### ACTIVITY
Reproduce word for word the lines between those holding "Task: Click the Erneut überprüfen button" and "Given: Expand User Management in the sidebar", inclusive, and nothing else from the data below.
[EXTRACTED RECORDS]
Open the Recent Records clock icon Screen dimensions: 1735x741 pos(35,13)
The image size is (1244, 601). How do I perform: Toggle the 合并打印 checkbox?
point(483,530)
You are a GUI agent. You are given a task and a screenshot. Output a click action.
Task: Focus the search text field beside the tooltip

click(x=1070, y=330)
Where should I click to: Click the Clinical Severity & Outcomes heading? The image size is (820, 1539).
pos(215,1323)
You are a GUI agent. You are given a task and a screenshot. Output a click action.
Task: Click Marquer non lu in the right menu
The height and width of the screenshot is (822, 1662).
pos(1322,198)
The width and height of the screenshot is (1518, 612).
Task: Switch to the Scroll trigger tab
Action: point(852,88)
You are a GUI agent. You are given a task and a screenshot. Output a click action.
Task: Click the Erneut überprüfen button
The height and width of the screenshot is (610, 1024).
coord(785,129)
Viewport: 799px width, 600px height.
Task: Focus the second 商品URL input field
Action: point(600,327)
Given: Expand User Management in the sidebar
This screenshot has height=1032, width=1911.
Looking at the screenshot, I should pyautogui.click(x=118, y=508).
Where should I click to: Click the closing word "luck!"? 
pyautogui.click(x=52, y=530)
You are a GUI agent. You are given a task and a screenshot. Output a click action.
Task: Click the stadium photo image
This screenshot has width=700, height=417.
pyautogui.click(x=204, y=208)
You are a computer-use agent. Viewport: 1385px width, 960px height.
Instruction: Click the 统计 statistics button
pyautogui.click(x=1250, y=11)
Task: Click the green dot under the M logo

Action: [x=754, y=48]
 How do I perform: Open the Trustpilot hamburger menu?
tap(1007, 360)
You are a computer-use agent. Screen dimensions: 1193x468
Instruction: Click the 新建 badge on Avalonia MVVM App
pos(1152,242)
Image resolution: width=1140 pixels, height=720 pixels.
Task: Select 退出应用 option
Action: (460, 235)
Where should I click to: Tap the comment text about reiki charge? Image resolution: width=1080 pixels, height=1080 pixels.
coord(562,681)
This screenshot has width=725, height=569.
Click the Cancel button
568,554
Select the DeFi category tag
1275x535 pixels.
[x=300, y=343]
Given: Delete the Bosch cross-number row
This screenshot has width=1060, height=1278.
[/EXTRACTED RECORDS]
### REPLY
Task: Click the Erneut überprüfen button
The height and width of the screenshot is (610, 1024).
coord(785,129)
Viewport: 799px width, 600px height.
Task: Focus the second 商品URL input field
Action: point(600,327)
Given: Expand User Management in the sidebar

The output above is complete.